Quel avenir pour la gauche paraguayenne ?

Par deux fois en avril et mai 2018 la presse française s’est intéressée, rapidement, il faut le préciser, à un petit pays d’Amérique du sud : le Paraguay. Les élections générales, présidentielles et législatives, du 22 avril sont venues nous rappeler que les fantômes de la dictature rôdent toujours et sont prêts à resurgir quand les forces démocratiques et sociales ne parviennent plus à convaincre les électeurs des couches populaires qu’elles défendront un projet de progrès humain. Toutefois, au regard des résultats, la coalition de centre gauche a fait un score tout à fait honorable, avec 42,72% des suffrages. On peut pourtant se demander si cette gauche composite sera en capacité, et aura la possibilité, de construire un projet politique pour les prochaines élections, dans cinq ans, véritable alternative au gouvernement ultra conservateur qui vient d’être élu.

 

La gauche paraguayenne

 

Les partis de gauche au Paraguay ont eu leur histoire perturbée par la longue dictature du Général Stroessner (1954-1989) qui a interdit toute opposition en éliminant physiquement ou en contraignant à l’exil ses dirigeants, ses militants et ses sympathisants. La « révolution de 1989 » qui a démis le dictateur fut une révolution de palais : les militaires, dont les intérêts étaient liés au secteur économique, souhaitaient ouvrir le Paraguay au marché international libéral dans le contexte du début de la mondialisation. La démocratie était un élément incontournable pour entrer dans le concert des Nations.

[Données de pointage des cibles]
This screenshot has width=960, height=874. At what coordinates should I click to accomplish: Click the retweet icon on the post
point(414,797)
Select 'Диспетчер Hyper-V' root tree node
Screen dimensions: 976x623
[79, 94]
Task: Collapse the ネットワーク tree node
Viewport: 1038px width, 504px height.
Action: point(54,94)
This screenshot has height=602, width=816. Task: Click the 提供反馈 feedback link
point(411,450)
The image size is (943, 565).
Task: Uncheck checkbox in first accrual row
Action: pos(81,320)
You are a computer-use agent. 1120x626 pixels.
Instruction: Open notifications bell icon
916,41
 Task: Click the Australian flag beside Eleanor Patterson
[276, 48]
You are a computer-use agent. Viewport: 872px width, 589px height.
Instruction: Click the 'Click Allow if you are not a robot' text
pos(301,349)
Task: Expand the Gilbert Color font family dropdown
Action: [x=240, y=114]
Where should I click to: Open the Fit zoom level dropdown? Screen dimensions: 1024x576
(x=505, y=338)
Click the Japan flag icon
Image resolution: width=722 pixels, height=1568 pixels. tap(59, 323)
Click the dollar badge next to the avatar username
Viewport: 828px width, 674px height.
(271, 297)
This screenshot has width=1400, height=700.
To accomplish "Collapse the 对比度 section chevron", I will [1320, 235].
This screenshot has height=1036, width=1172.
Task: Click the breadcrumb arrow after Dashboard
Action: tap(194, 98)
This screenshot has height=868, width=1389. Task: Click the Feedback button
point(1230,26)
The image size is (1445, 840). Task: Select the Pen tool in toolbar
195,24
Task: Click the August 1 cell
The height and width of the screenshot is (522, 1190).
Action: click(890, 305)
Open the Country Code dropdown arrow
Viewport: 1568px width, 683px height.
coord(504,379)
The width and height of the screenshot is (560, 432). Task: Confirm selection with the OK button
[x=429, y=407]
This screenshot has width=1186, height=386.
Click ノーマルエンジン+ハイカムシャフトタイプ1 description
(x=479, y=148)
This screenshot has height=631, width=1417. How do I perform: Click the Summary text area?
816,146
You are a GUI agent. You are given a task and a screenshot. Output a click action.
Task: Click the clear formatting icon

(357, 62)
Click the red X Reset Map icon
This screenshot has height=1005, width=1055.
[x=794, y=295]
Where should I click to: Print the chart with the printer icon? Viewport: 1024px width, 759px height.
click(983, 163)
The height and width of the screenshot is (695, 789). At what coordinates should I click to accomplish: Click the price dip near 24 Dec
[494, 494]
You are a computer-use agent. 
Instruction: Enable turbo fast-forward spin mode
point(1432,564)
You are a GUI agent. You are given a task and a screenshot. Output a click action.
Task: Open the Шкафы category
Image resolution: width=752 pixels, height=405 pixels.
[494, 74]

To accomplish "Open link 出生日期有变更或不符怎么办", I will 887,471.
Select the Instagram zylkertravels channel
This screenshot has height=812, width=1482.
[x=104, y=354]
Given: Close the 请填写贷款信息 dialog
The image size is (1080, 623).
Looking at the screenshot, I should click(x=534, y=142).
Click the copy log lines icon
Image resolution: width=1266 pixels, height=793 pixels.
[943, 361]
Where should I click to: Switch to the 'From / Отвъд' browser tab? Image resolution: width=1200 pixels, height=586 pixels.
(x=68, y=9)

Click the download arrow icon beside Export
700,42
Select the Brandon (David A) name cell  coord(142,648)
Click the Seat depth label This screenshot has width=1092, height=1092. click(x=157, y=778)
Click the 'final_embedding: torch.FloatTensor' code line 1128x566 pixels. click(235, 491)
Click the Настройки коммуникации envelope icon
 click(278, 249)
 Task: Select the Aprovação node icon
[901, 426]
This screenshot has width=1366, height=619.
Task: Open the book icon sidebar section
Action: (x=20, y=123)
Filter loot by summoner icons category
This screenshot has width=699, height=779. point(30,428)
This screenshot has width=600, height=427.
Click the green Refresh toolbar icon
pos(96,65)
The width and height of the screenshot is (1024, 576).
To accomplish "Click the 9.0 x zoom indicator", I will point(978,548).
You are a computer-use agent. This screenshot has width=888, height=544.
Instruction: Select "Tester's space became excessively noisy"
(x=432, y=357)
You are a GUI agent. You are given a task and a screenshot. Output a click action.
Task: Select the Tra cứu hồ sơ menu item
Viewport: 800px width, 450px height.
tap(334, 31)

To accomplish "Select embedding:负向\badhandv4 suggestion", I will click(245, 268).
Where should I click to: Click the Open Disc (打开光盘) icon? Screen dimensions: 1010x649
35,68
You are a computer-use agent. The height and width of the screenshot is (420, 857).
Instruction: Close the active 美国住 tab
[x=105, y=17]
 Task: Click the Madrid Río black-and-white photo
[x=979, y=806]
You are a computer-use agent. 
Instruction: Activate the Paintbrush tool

Consigne écrite 1: Citez le passage du texte sur la gauche paraguayenne qui s'ouvre sur les mots contenant « Par deux fois » et se referme sur « vient d’être élu. ».
Consigne écrite 2: Traduisez en anglais, s'il vous plaît, cette phrase du texte sur la gauche paraguayenne : « La démocratie était un élément incontournable pour entrer dans le concert des Nations. »
Seul le texte sert de source, les lignes n'entrent pas en compte.

Corrigé détaillé 1:
Par deux fois en avril et mai 2018 la presse française s’est intéressée, rapidement, il faut le préciser, à un petit pays d’Amérique du sud : le Paraguay. Les élections générales, présidentielles et législatives, du 22 avril sont venues nous rappeler que les fantômes de la dictature rôdent toujours et sont prêts à resurgir quand les forces démocratiques et sociales ne parviennent plus à convaincre les électeurs des couches populaires qu’elles défendront un projet de progrès humain. Toutefois, au regard des résultats, la coalition de centre gauche a fait un score tout à fait honorable, avec 42,72% des suffrages. On peut pourtant se demander si cette gauche composite sera en capacité, et aura la possibilité, de construire un projet politique pour les prochaines élections, dans cinq ans, véritable alternative au gouvernement ultra conservateur qui vient d’être élu.

Corrigé détaillé 2: Democracy was an indispensable element for entering the concert of Nations.